Он смеется. Пожимает плечами.
— Хорошо, не такой уж и счастливчик.
— Я скучал по тебе каждую минуту. Хотел поехать в Калифорнию, схватить тебя за эти волосы и утащить обратно в Вайоминг, чтобы заставить тебя увидеть смысл. Потом я подумал, ну, если я не могу забрать ее к себе, я поеду к ней.
— Так что ты подал заявление в Калифорнийский Университет в Санта-Кларе.
— Тебе Венди рассказала об этом? — спрашивает он, удивленно. Я киваю. — Что за болтушка, — вздыхает он, думая о ней. Приходит в себя. — Ты уверена, что мы не можем остаться здесь навсегда? — спрашивает он с тоской.

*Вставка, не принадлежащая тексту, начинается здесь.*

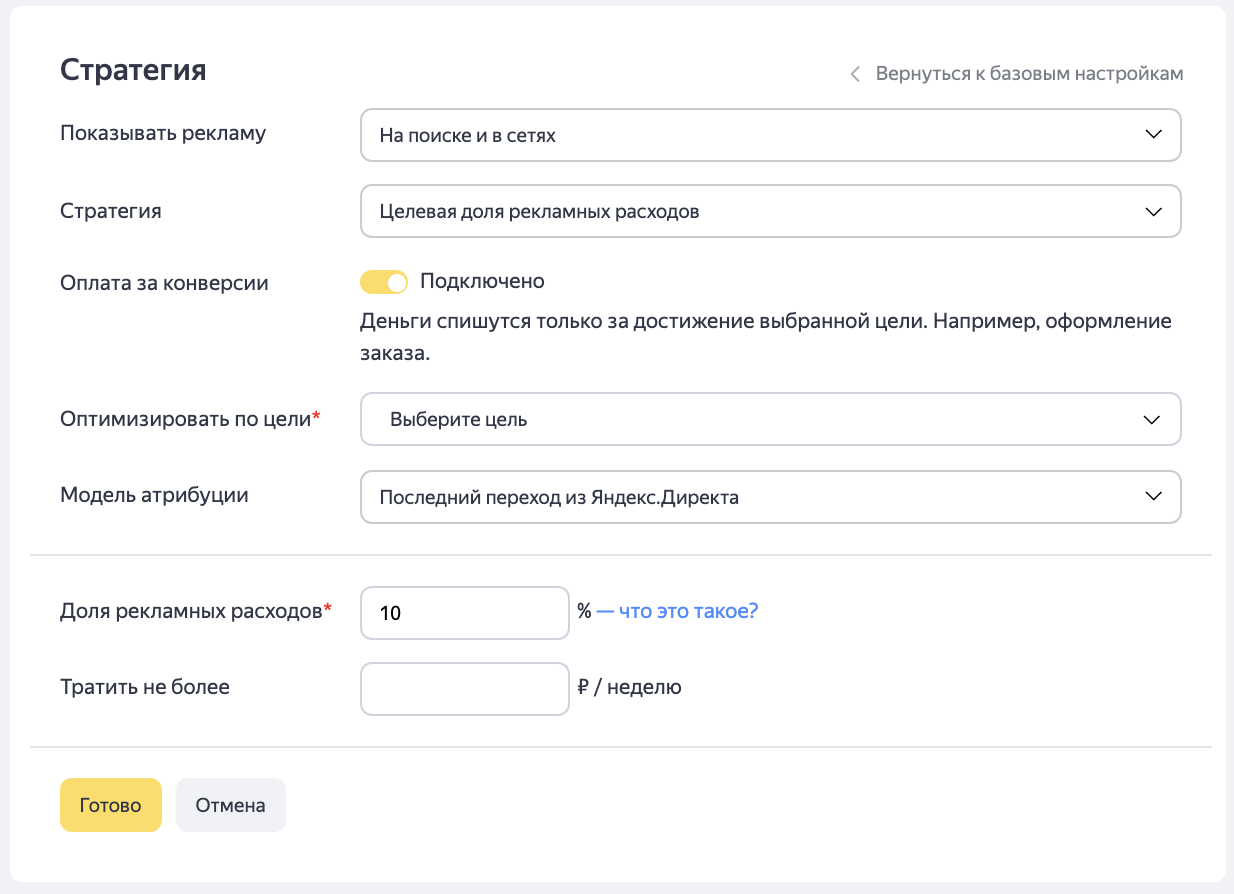Click the 'Модель атрибуции' field label
This screenshot has width=1234, height=894.
pyautogui.click(x=154, y=495)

— Нет. Ты должен двигаться дальше.
— Ты тоже, я полагаю. Ты не можешь зависать с мертвым парнем всю свою жизнь.
— Я желаю, чтобы могла.
— Прескотт хороший парень, — говорит он, его голос напряжен. — Он позаботится о тебе.

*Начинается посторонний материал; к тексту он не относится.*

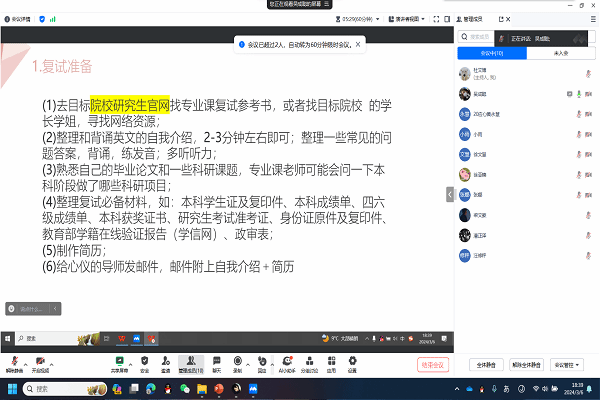The height and width of the screenshot is (400, 600).
Task: Click the 全体静音 mute all button
Action: pos(486,365)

Я не знаю, что сказать. Он встает, в силу привычки стряхивает со штанов несуществующую в раю грязь. — Ну, думаю, я должен отпустить тебя. У меня впереди поход.

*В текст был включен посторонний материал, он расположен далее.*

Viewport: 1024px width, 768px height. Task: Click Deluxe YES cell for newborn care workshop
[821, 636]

Он притягивает меня в свои объятия. У нас были прощания, у Такера и у меня, от случая к случаю, но ничего подобного не было. Я цепляюсь за него, вдыхаю его запах, его одеколон, лошадиный пот и сено, намек на печенье «Орео», чувствую твердость его рук, зная, это в последний раз, когда я их чувствую, и я смотрю на него со всем отчаянием и разбитым сердцем, и затем мы целуемся. Я повисаю на нем изо всех сил, целуя его, будто мир, собирается исчезнуть, и думаю, что в каком-то смысле это так. Целую его так, как вероятно, должна была бы постесняться делать в таком месте, как на небесах — это как церковь, место, где Бог смотрит прямо на тебя, но я не останавливаюсь. Я отдаю ему все свое сердце через свои губы. Я люблю его. Я открываю свой разум и показываю ему, как сильно я люблю его. Он издает испуганный, мучительный смешок, и отстраняется, тяжело дыша.
— Я не могу оставить тебя, — говорит он хрипло.
— Я тоже не могу оставить тебя, — отвечаю я, качая головой. — Не могу.
— Тогда не оставляй, — произносит он, хватает меня за шею и снова целует, и мир вращается, вращается и затем темнеет.
Я проснулась в своей комнате в Джексоне. Минуту я обдумывала, было ли это все плохим сном. Оно кажется таким. Но затем реальность обрушивается на меня. Я издаю стон и переворачиваюсь на бок, сворачиваюсь в позу эмбриона, давлю руками на лоб, пока он не начинает болеть, раскачиваюсь, раскачиваюсь, потому что знаю, что Такер ушел.
— Ох, сейчас, — говорит голос. — Не плачь.
На краю моей кровати сидит ангел. Я чувствую, что он любит меня. Он благодарен, что я в порядке. Дома. Я чувствую его облегчение от того, что я в безопасности.
Поворачиваюсь, чтобы посмотреть на него.
— Папа?
Это не отец. Это мужчина с рыжеватыми волосами, глазами цвета неба после захода солнца, когда свет почти покидает его. Он улыбается.
— Боюсь, в этот раз Майкл не смог прийти, но он передает свою любовь, — произносит он. — Я Уриэль.
Уриэль. Я видела его раньше. Где-то в моем сознании я храню его образ, стоящего рядом с отцом, выглядящим сильным и царственным, но я не знаю, откуда это пришло. Я сажусь, и почти сразу меня наполняет слабость, пустота в желудке, будто я не спала несколько дней. Уриэль сочувственно кивает, когда я падаю обратно на подушки.